Could this be it? Could this be what’s been wrong with me for so long now that I’ve gone passed feeling “normal” and slid headfirst into “something just doesn’t seem right?”
Something hasn’t seemed right for a really long time.
When I heard the letters “MS,” I kind of froze. Not in a bad way, though, but more like in a relieved way. I know that sounds really odd and weird and it sounds really odd and weird to me, too! But, when he said it, everything came together. What’s wrong with me has a meaning. What’s wrong with me is real. What I’ve been feeling this whole time is a real thing and has a real name and has real symptoms and a real solution.
And to be honest, my doctor didn’t offer me anything more than, “We need to have these two tests done to rule some things out, and then we can go from there.” He didn’t explain anything. But, really in the end, is there anything else to explain? Because until we really know what we’re dealing with, is there anything else to do?
With paperwork in hand, I checked out that day thanking God for insurance (Which is a whole other story I’ll post about soon.), and I waited for my mom. Since I had my eyes dilated, Mom came to the rescue because, WOW! I couldn’t even read my phone let alone be trusted behind the wheel!
Do you want to know what I did as I waited?
I searched the letters “MS.” For real. What if I had it wrong? What if “MS” totally different? What if these two random letters meant something other than the Multiple Sclerosis that was in my head?
“MS” means one thing: MS.
I didn’t really know how I felt. Like I said, part of me was relieved, but part of me was freaked out. Freaked out about telling the people I love that it could be MS just because I know how they react to things, and this is not a time to react. This is a time to hope and pray and have peace with God and trust him that He knows the journey I’m on better than anyone else because He prepared this journey for me.
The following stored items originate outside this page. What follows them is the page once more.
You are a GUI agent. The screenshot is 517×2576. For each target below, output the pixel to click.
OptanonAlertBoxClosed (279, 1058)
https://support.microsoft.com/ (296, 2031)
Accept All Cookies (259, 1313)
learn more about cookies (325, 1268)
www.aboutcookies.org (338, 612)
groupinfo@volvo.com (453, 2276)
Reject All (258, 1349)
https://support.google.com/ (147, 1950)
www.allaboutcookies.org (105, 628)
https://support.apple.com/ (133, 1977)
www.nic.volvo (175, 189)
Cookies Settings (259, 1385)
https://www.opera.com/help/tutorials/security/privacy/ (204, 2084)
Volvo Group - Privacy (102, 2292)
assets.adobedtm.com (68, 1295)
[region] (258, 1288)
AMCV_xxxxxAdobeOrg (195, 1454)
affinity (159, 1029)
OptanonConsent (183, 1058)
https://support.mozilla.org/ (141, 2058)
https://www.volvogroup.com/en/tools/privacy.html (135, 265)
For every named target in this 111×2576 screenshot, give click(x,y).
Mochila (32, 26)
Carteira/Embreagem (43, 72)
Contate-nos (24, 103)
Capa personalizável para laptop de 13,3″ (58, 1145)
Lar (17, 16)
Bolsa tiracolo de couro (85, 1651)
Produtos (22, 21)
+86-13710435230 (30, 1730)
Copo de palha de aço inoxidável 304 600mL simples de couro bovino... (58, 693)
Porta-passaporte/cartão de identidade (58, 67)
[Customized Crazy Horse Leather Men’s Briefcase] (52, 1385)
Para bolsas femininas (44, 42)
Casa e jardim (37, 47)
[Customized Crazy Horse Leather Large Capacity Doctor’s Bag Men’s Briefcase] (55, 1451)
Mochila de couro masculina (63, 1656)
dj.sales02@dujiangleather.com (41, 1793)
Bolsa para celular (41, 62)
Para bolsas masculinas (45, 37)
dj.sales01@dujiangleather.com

When my mom picked me up with my daughter in tow, she asked me how it went. I asked her, “Do you want to know now or do you want to know when we get home?” And, of course, she’s like me and wants to know everything NOW, so I told her. And my mom said something to me I will always remember in that moment: “If you know what you’re battling, you know how to battle.”
And, I’m ready for war.
Thank you for reading! I’ll have more posts soon on this journey. And, some blood tests results to share next when I get them.